A two-day aviation safety .summit held in Washington DC on 9-10 January produced a list of 70 safety recommendations for the US Federal Aviation Administration and the US airline industry.
The meeting, attended by 1,000 airline executives, safety officials, pilots and aircraft manufacturers, was held in the wake of four major airliner crashes in the USA. It focused on ways to improve safety measures and boost public confidence in the airline industry.
One speaker summed it up by saying that the meeting "...served more as a forum for discussion of continuing safety programmes. No technology initiative discussed at the event is new, but they are getting renewed attention".
The 70 recommendations emerged from six committees. For example, the technology group called for better airport-surface operations, reduced wake-vortex vulnerability and central de-icing pads near the ends of runways.

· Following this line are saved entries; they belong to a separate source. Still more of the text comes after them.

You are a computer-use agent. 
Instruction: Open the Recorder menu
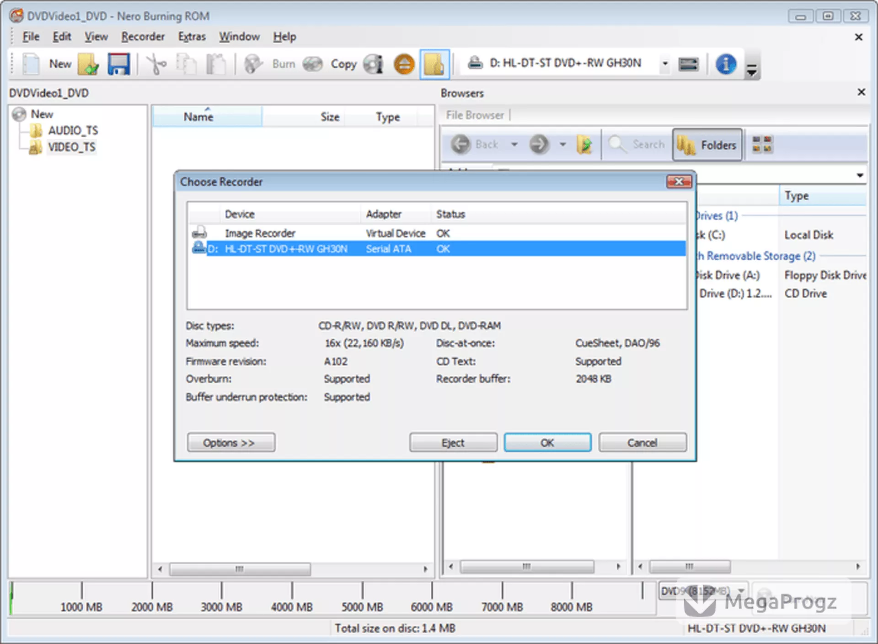pyautogui.click(x=143, y=37)
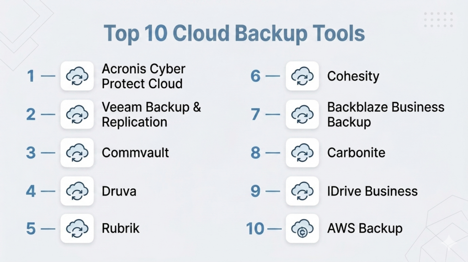Select the Backblaze Business Backup cloud icon

(x=302, y=114)
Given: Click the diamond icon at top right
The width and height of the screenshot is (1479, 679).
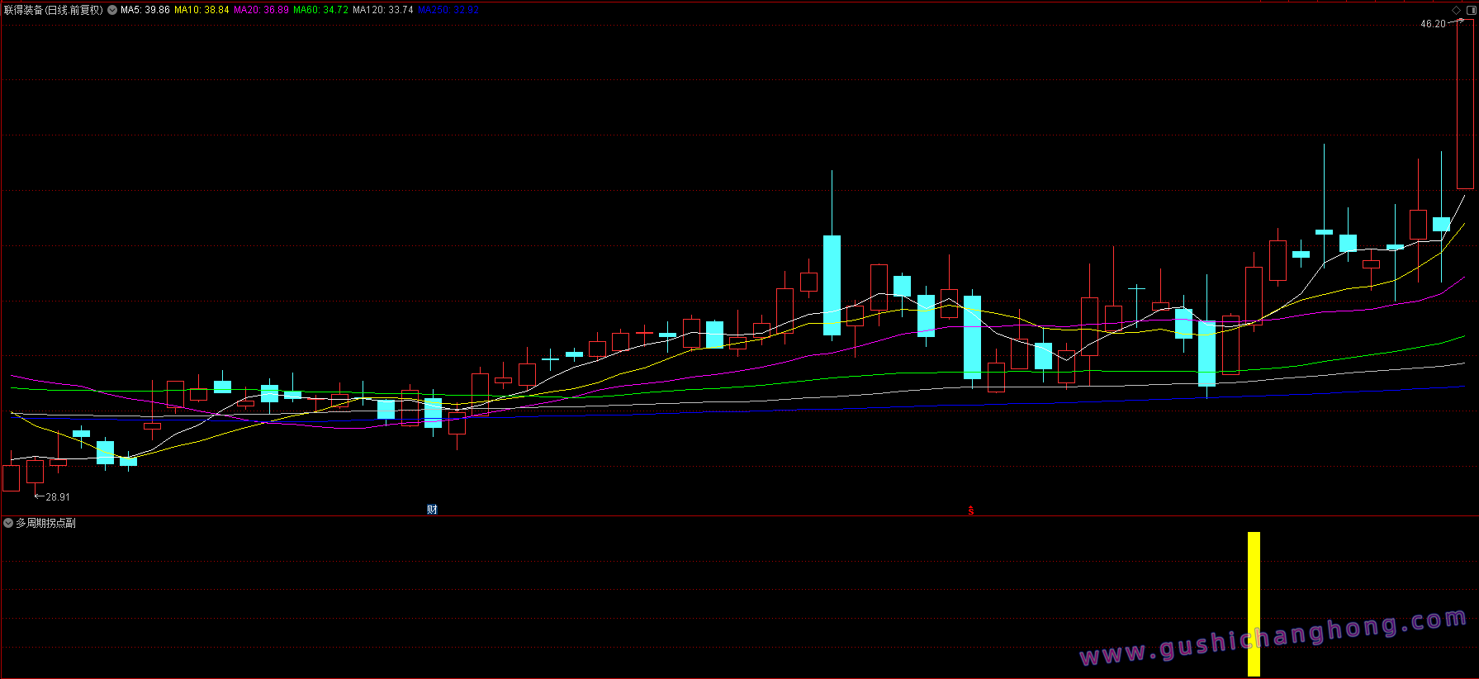Looking at the screenshot, I should click(x=1457, y=10).
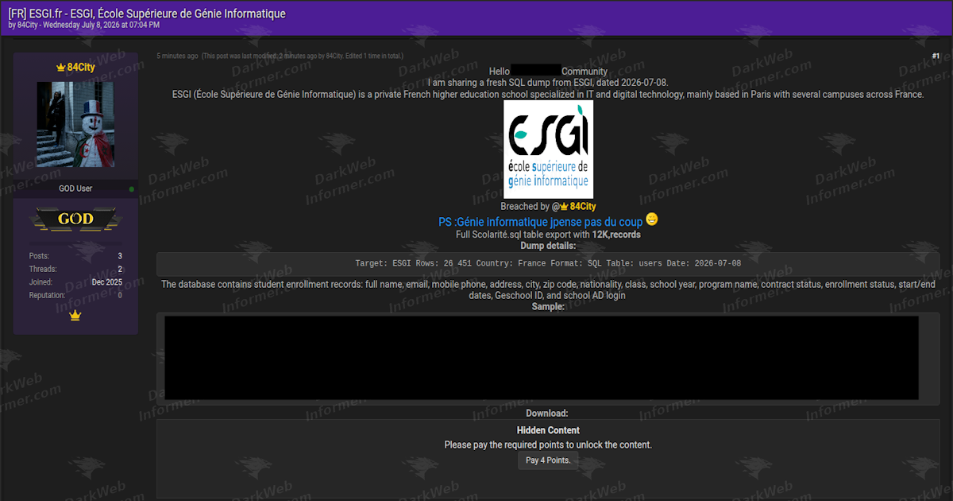Viewport: 953px width, 501px height.
Task: Click the thread title in purple header
Action: [147, 14]
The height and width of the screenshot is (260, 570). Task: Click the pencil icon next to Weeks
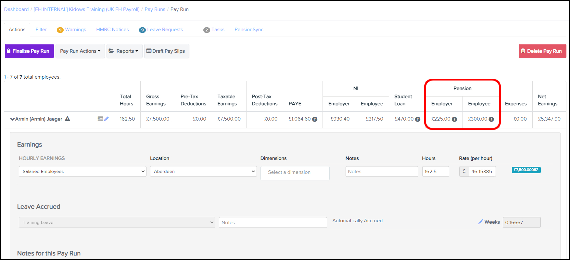(x=481, y=222)
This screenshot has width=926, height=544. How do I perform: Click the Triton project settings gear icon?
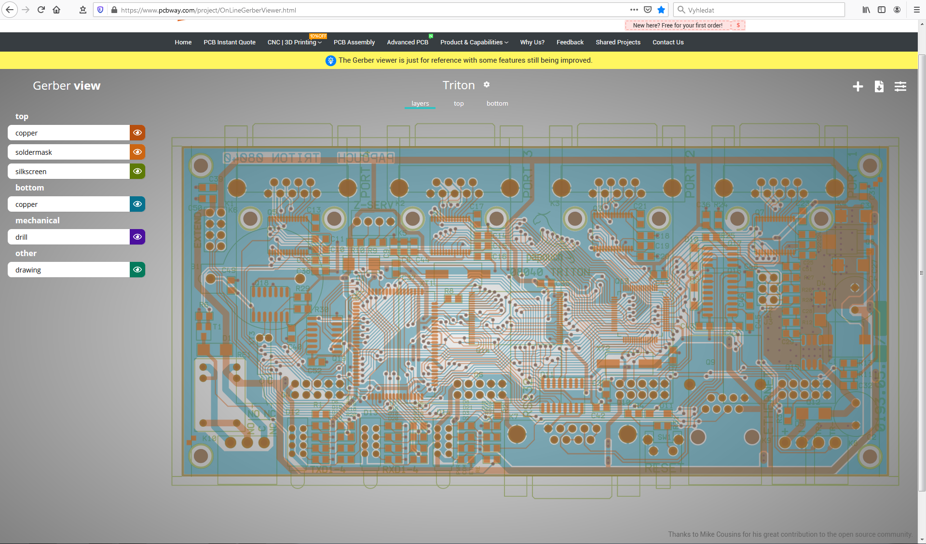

US National Transportation Safety Board chairman James Hall used the event to urge a speed-up in fielding Westinghouse Norden Systems ASDE-3 ground-surveillance radars and development of the Airport Movement-Area Safety System (AMASS) which is designed for runway-conflict alert. The ASDE-3 installations will not be completed until 1996 and the AMASS will not be in place until three years later, says Hall.
He also says that too many US airliners are flying with outdated flight-data recorders (FDRs), which offer a limited number of parameters compared to newer units. He asked airline executives "...to set a timely deadline to expand FDR parameters beyond those currently required by FAA regulations" for in-service airliners.
US transportation secretary Federico Pena says that the event serves as "a gut-check" in the wake of 1994's seven fatal airline accidents, which took 264 lives.
"Everything we know about these recent accidents tell us that they were, more likely, random events," says FAA Administrator David Hinson. The goal is for no accidents, but he believes that objective is unobtainable.